[Data for this exercise — start]

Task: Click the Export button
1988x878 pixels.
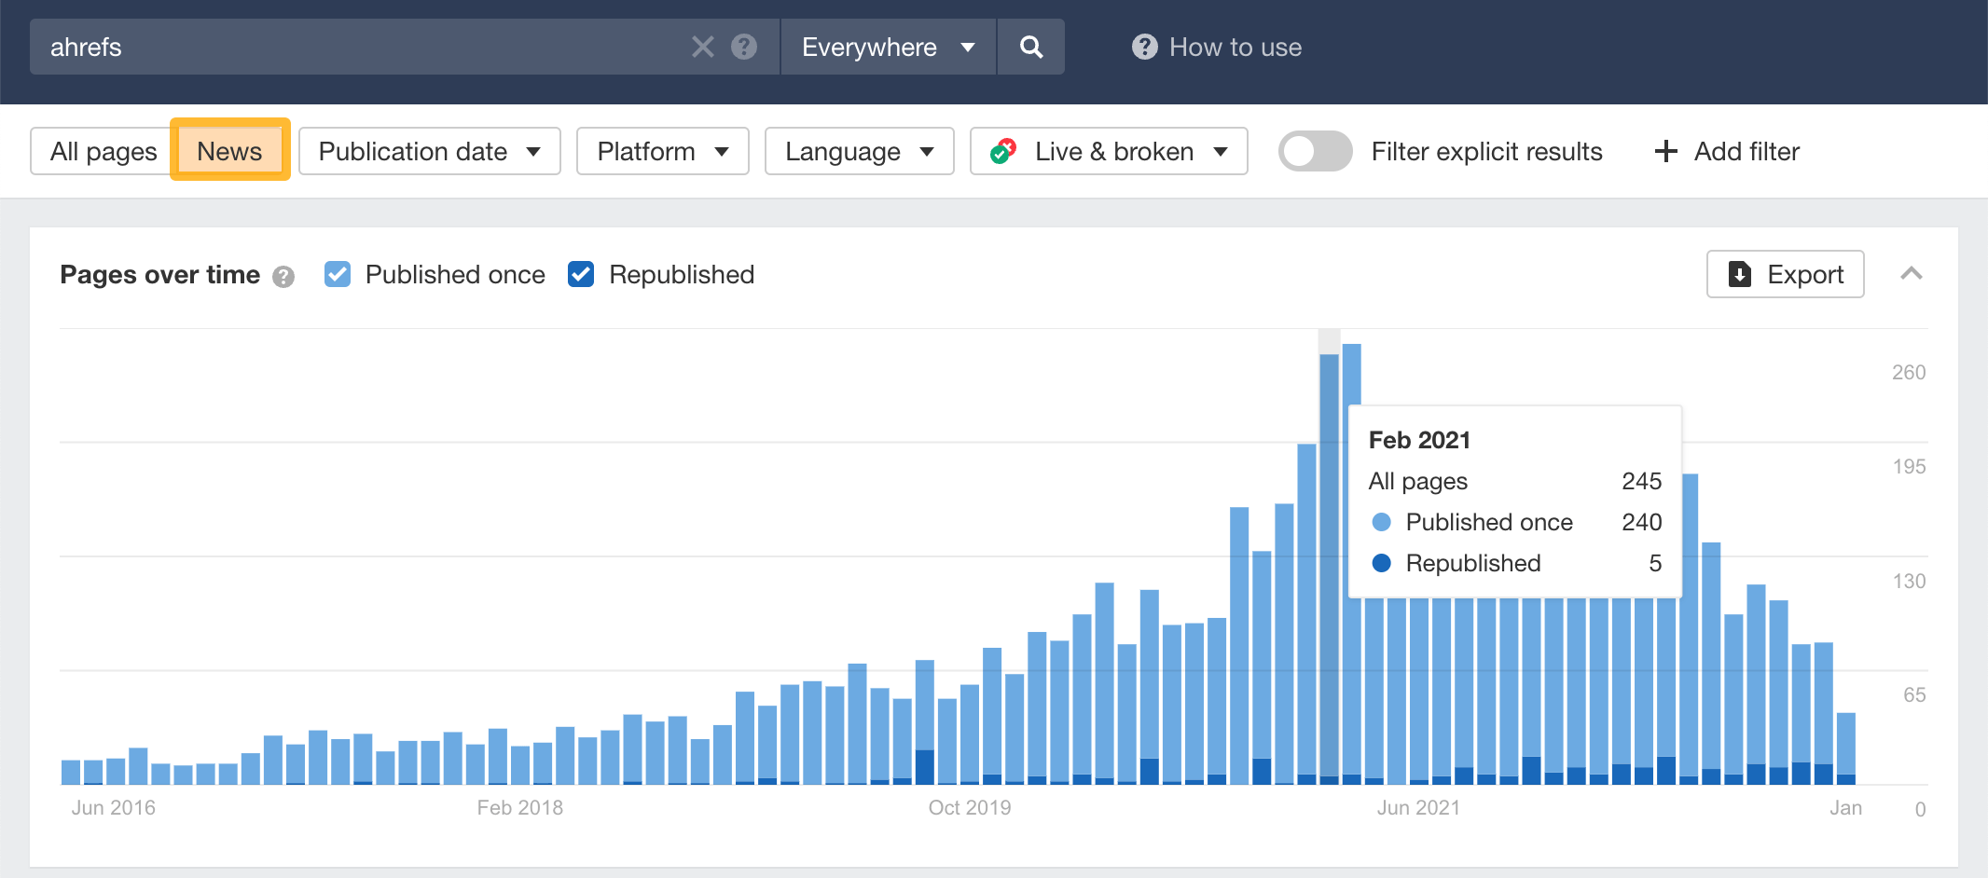Action: [1786, 274]
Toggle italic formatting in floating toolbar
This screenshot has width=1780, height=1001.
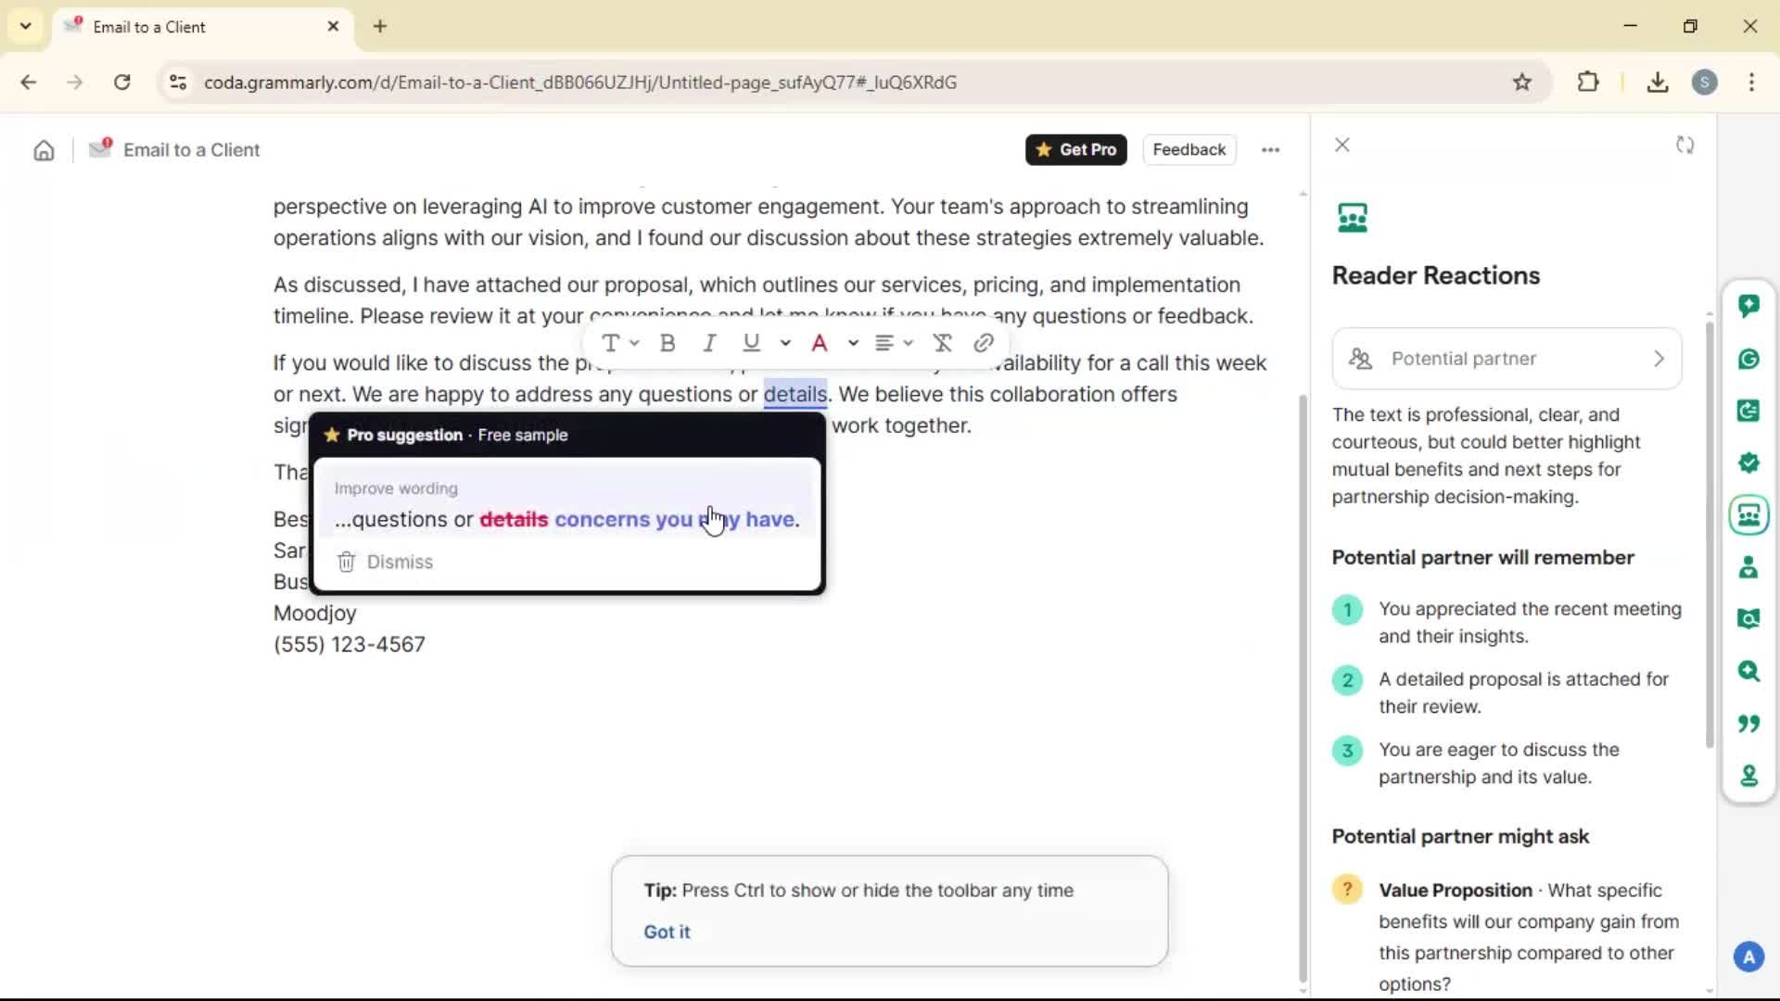coord(709,344)
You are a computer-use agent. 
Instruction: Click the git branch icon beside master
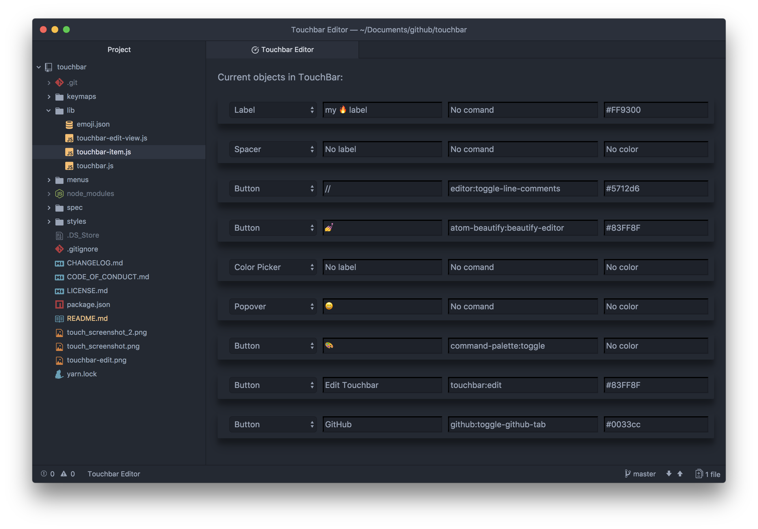click(627, 473)
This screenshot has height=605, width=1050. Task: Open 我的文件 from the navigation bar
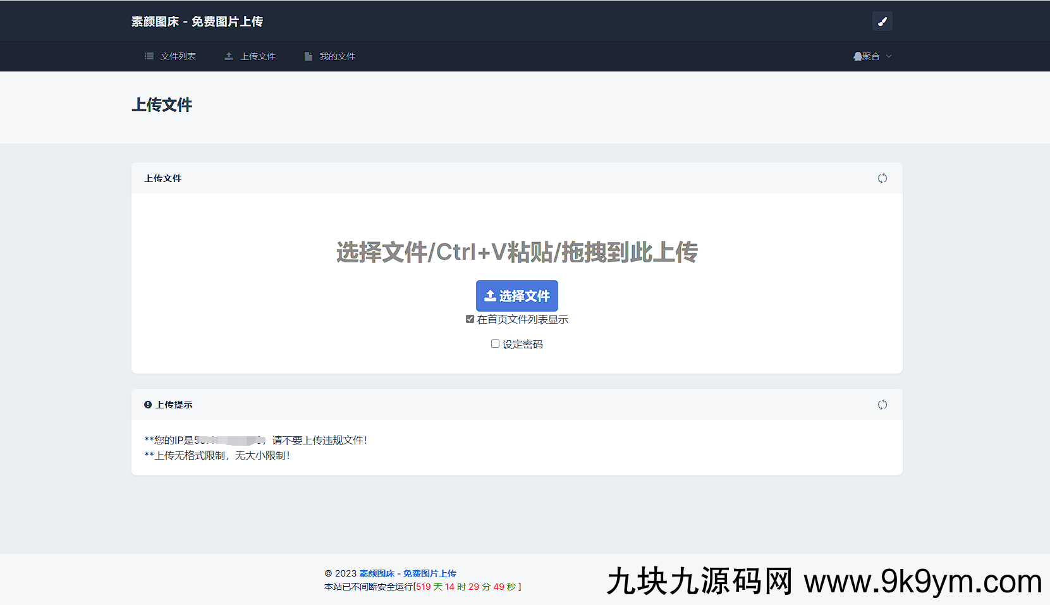tap(338, 56)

[Data for this exercise — finish]

### Goal of the exercise
Go back to the records above and write them out exactly, without the pictures.

### Response to this task
Task: Click the Export button
1988x878 pixels.
Action: [1786, 274]
Toggle italic formatting in floating toolbar
This screenshot has width=1780, height=1001.
coord(709,344)
You are a computer-use agent. 
Instruction: Click the git branch icon beside master
click(627, 473)
This screenshot has height=605, width=1050. Task: Open 我的文件 from the navigation bar
tap(338, 56)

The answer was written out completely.